*ABOUT THIS EXERCISE*:
Where does the word "agent" occur in the entries below? Copy every line that has it.

*Stored records*:
---+---

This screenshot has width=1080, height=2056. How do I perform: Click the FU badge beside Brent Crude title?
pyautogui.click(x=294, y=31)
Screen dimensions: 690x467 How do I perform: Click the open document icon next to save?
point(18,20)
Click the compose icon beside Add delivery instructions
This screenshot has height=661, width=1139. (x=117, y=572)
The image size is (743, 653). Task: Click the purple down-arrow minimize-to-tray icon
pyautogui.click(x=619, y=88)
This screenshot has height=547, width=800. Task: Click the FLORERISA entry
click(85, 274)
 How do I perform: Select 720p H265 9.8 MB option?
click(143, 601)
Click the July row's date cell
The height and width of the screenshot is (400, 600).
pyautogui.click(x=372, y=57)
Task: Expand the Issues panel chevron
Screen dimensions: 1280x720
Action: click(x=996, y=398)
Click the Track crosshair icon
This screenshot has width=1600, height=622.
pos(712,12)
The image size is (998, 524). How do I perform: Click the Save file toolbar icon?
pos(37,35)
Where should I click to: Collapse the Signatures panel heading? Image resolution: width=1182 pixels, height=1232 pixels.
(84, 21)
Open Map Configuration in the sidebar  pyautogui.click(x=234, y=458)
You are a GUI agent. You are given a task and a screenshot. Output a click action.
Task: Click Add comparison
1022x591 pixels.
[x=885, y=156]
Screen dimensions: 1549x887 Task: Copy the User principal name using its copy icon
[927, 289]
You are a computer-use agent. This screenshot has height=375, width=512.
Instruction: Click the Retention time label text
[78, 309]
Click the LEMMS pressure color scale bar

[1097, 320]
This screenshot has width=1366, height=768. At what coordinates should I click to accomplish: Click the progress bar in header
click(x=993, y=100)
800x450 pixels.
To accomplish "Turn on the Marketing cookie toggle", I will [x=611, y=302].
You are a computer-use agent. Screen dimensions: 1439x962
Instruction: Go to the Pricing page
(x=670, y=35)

---+---

*SOLVED PROBLEM*:
You are a GUI agent. You are given a task and a screenshot. Output a click action.
You are a computer-use agent. This screenshot has height=375, width=512.
You are a computer-use agent. Screen dimensions: 1439x962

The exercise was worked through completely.